▶ MATERIAL FOR THIS EXERCISE
================================
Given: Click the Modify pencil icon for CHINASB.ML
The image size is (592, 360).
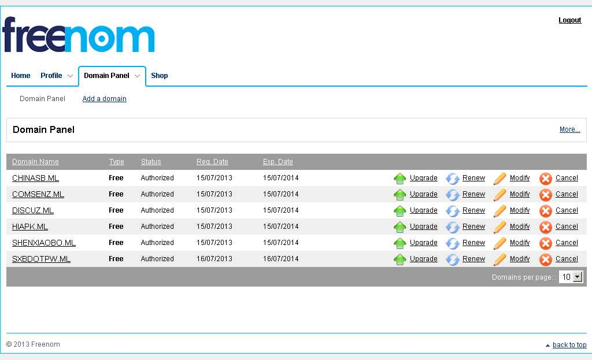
================================
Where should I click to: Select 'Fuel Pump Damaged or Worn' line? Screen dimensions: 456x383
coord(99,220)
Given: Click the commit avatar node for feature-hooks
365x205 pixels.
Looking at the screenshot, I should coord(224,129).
================================
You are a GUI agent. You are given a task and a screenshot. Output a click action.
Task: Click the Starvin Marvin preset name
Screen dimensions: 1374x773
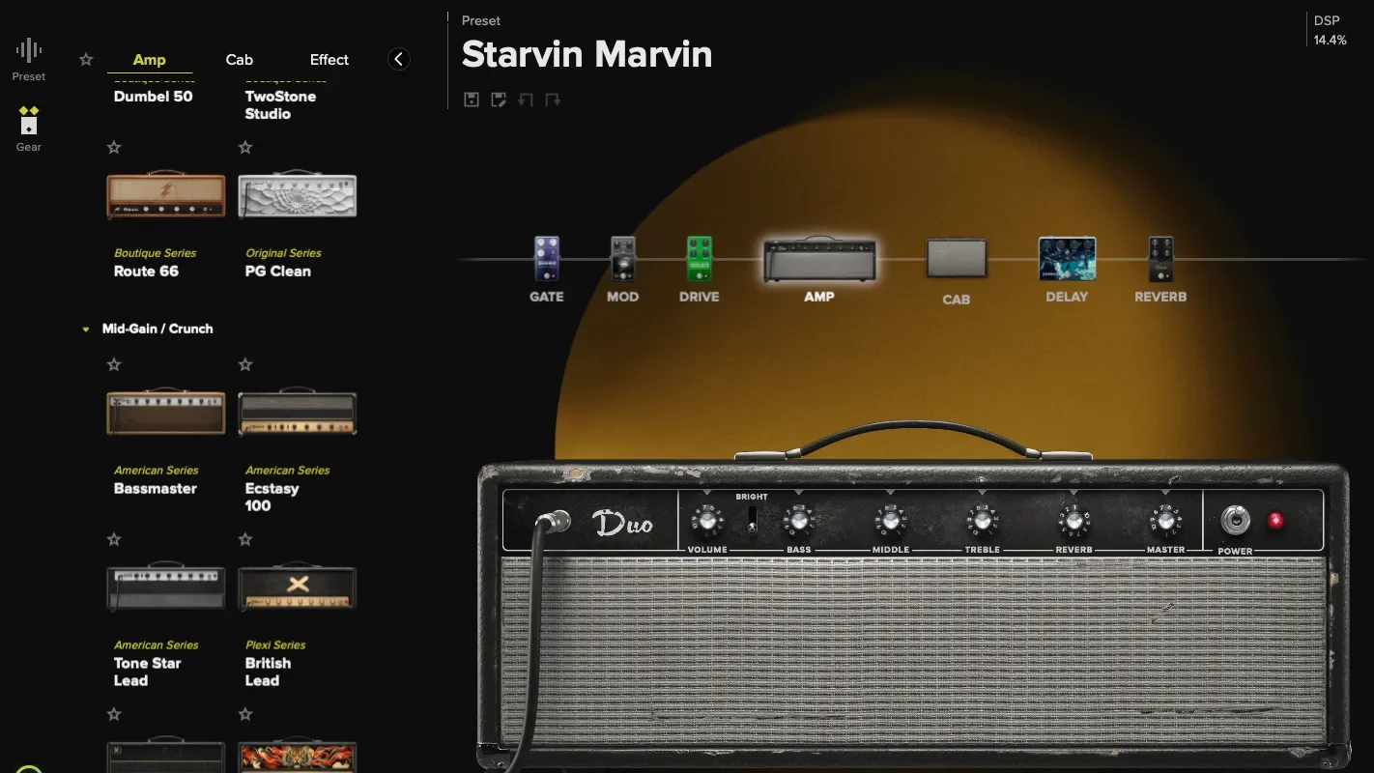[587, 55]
================================
▶ YOUR TASK
Could you format the rows as a numbered list, starting with the line containing "Given: Click the commit" and going on through the line containing "Looking at the", with blank lines left out?

▶ ANSWER FOR THE TASK
1. Given: Click the commit avatar node for feature-hooks
2. 365x205 pixels.
3. Looking at the screenshot, I should coord(224,129).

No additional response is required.